══ PROVIDED ENTRIES ══
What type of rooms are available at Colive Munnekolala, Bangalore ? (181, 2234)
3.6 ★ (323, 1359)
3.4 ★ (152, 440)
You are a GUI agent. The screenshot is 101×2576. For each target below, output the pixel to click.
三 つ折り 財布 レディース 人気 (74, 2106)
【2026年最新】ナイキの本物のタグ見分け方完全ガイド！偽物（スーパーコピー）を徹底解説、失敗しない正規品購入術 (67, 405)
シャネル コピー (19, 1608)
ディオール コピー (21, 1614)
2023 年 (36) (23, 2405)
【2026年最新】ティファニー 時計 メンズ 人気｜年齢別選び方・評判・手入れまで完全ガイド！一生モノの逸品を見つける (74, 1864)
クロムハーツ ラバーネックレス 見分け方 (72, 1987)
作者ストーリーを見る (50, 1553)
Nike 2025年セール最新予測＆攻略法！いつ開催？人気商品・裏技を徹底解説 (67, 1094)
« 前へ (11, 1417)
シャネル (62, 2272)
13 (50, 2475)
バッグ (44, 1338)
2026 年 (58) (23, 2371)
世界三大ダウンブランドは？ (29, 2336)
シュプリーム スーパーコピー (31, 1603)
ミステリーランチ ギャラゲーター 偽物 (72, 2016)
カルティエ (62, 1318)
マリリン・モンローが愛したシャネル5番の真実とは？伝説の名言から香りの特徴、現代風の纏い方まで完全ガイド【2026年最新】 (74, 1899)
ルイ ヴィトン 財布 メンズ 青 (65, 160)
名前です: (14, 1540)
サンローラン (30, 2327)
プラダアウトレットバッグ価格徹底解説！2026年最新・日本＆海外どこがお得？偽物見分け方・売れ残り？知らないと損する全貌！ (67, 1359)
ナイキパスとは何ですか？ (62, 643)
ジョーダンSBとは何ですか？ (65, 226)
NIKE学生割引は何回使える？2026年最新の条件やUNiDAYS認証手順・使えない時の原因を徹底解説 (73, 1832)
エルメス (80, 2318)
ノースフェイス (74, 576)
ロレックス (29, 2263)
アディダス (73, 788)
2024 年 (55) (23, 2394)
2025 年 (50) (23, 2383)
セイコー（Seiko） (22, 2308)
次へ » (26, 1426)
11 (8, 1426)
═══
Please give again only the lines from the start of the material through the line holding "バッグ (44, 1338)", exactly as they are written.

What type of rooms are available at Colive Munnekolala, Bangalore ? (181, 2234)
3.6 ★ (323, 1359)
3.4 ★ (152, 440)
You are a GUI agent. The screenshot is 101×2576. For each target below, output the pixel to click.
三 つ折り 財布 レディース 人気 (74, 2106)
【2026年最新】ナイキの本物のタグ見分け方完全ガイド！偽物（スーパーコピー）を徹底解説、失敗しない正規品購入術 (67, 405)
シャネル コピー (19, 1608)
ディオール コピー (21, 1614)
2023 年 (36) (23, 2405)
【2026年最新】ティファニー 時計 メンズ 人気｜年齢別選び方・評判・手入れまで完全ガイド！一生モノの逸品を見つける (74, 1864)
クロムハーツ ラバーネックレス 見分け方 (72, 1987)
作者ストーリーを見る (50, 1553)
Nike 2025年セール最新予測＆攻略法！いつ開催？人気商品・裏技を徹底解説 (67, 1094)
« 前へ (11, 1417)
シャネル (62, 2272)
13 (50, 2475)
バッグ (44, 1338)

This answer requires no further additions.